Perezca el día en que yo nací, y la noche en que se dijo: varón es concebido. Job 3:3

Hay una expresión muy fea y vulgar que es cuando alguien maldice el día de su nacimiento. A veces esto se hace contra una persona o incluso sobre uno mismo. Esto fue precisamente lo que hizo Job en el momento que vio como todo su mundo se derrumbaba.

Jamás podemos usar palabras de maldición contra nadie y mucho menos contra nosotros mismos. “La vida es el primer regalo de Gracia que recibimos”. Sea como sea el contexto de nuestro nacimiento debemos entender que si estamos vivos es porque Dios lo ha permitido y ha pensado en cada uno nosotros.

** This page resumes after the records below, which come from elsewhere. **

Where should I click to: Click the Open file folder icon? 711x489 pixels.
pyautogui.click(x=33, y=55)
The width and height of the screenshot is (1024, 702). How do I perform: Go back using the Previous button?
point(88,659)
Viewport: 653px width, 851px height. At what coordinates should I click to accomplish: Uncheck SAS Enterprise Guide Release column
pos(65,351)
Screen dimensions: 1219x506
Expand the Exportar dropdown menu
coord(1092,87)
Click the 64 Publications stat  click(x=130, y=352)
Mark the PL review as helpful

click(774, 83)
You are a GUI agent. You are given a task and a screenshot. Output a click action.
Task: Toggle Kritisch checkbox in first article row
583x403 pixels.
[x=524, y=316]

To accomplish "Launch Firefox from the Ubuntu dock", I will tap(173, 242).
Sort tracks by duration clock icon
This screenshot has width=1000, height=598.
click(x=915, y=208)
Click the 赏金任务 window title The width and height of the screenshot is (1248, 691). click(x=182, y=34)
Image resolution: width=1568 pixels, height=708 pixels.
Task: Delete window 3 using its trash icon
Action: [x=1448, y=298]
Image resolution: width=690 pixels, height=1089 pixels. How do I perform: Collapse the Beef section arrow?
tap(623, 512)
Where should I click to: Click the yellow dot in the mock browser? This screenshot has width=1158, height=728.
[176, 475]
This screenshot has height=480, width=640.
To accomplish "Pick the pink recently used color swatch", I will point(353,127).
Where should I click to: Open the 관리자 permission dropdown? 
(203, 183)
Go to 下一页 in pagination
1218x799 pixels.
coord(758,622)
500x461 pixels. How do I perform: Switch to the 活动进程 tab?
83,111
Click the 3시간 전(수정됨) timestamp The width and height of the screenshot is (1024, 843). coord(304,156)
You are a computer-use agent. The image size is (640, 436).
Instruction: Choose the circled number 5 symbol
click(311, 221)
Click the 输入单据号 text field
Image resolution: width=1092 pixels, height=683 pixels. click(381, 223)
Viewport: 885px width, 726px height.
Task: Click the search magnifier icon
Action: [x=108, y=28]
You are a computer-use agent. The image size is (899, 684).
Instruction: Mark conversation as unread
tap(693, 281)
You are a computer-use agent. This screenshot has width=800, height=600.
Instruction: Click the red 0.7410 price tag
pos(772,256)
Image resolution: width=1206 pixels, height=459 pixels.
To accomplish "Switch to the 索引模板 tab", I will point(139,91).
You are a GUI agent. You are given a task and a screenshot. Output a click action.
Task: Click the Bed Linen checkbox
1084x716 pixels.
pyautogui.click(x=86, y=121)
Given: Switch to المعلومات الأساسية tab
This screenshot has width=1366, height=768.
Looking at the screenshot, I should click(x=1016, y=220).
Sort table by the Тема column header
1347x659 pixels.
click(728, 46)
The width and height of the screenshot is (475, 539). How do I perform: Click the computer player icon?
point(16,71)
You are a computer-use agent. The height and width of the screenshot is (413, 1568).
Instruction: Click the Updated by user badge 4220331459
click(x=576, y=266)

La Biblia dice que “desde el vientre de nuestras madres el Señor ha estado con nosotros”. Ningún nacimiento ha sido un accidente, si no estabas en los planes de tus padres estabas en la agenda del eterno. Quizás tu familia no te quiso pero Dios te amó con un amor eterno; se que es fuerte pero incluso aunque seas el producto de una violación Dios te ha regalado la vida.

Jamás desprecies cada uno de los días que el Señor te permite vivir. Sea cual sea la situación que tengas que atravesar, nunca maldigas tu existencia porque eres un Hijo de Dios, aunque tu padre y tu madre te dejaran con todo el Señor te recogerá.